-------- RECORDS SHOWN

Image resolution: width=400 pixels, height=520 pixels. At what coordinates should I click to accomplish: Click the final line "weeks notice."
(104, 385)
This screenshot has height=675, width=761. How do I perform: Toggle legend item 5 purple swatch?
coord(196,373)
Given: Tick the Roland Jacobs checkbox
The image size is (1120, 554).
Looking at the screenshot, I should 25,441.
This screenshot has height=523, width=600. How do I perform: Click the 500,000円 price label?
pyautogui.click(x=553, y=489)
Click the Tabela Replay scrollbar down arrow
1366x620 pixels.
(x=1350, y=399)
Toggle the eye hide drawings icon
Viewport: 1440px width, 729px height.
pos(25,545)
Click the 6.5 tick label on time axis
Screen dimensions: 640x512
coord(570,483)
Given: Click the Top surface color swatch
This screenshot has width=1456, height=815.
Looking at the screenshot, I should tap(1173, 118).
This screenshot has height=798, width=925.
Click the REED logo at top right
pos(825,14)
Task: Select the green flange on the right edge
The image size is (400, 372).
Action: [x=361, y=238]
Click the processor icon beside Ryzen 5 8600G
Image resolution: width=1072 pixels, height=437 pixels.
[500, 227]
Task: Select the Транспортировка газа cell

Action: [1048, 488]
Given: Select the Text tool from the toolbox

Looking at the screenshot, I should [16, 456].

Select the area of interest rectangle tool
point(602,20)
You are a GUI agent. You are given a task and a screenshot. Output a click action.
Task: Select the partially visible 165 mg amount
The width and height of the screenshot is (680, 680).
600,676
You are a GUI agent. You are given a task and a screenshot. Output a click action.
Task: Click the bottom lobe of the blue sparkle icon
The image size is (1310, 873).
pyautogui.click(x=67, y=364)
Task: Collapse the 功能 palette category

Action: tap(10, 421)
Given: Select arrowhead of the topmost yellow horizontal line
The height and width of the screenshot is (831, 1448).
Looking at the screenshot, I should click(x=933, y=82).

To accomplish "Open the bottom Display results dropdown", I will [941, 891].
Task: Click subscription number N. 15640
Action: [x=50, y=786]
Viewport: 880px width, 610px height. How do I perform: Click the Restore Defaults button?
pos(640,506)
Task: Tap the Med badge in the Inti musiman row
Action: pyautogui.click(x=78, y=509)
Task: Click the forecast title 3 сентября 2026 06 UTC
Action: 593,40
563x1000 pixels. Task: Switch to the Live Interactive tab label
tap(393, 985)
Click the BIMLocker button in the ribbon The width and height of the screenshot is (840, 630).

----------------

= WHAT THE TASK ASKS =
To complete the exercise, print all of the entries exactly.

= TASK SOLUTION =
Image resolution: width=400 pixels, height=520 pixels. At what coordinates should I click to accomplish: Click the final line "weeks notice."
(104, 385)
This screenshot has height=675, width=761. How do I perform: Toggle legend item 5 purple swatch?
coord(196,373)
Given: Tick the Roland Jacobs checkbox
The image size is (1120, 554).
Looking at the screenshot, I should 25,441.
This screenshot has height=523, width=600. How do I perform: Click the 500,000円 price label?
pyautogui.click(x=553, y=489)
Click the Tabela Replay scrollbar down arrow
1366x620 pixels.
(x=1350, y=399)
Toggle the eye hide drawings icon
Viewport: 1440px width, 729px height.
pos(25,545)
Click the 6.5 tick label on time axis
Screen dimensions: 640x512
coord(570,483)
Given: Click the Top surface color swatch
This screenshot has width=1456, height=815.
Looking at the screenshot, I should tap(1173, 118).
This screenshot has height=798, width=925.
Click the REED logo at top right
pos(825,14)
Task: Select the green flange on the right edge
The image size is (400, 372).
Action: [x=361, y=238]
Click the processor icon beside Ryzen 5 8600G
Image resolution: width=1072 pixels, height=437 pixels.
[500, 227]
Task: Select the Транспортировка газа cell

Action: [1048, 488]
Given: Select the Text tool from the toolbox

Looking at the screenshot, I should [16, 456].

Select the area of interest rectangle tool
point(602,20)
You are a GUI agent. You are given a task and a screenshot. Output a click action.
Task: Select the partially visible 165 mg amount
The width and height of the screenshot is (680, 680).
600,676
You are a GUI agent. You are given a task and a screenshot. Output a click action.
Task: Click the bottom lobe of the blue sparkle icon
The image size is (1310, 873).
pyautogui.click(x=67, y=364)
Task: Collapse the 功能 palette category

Action: tap(10, 421)
Given: Select arrowhead of the topmost yellow horizontal line
The height and width of the screenshot is (831, 1448).
Looking at the screenshot, I should click(x=933, y=82).

To accomplish "Open the bottom Display results dropdown", I will [941, 891].
Task: Click subscription number N. 15640
Action: [x=50, y=786]
Viewport: 880px width, 610px height. How do I perform: Click the Restore Defaults button?
pos(640,506)
Task: Tap the Med badge in the Inti musiman row
Action: pyautogui.click(x=78, y=509)
Task: Click the forecast title 3 сентября 2026 06 UTC
Action: 593,40
563x1000 pixels. Task: Switch to the Live Interactive tab label
tap(393, 985)
Click the BIMLocker button in the ribbon The width and height of the screenshot is (840, 630).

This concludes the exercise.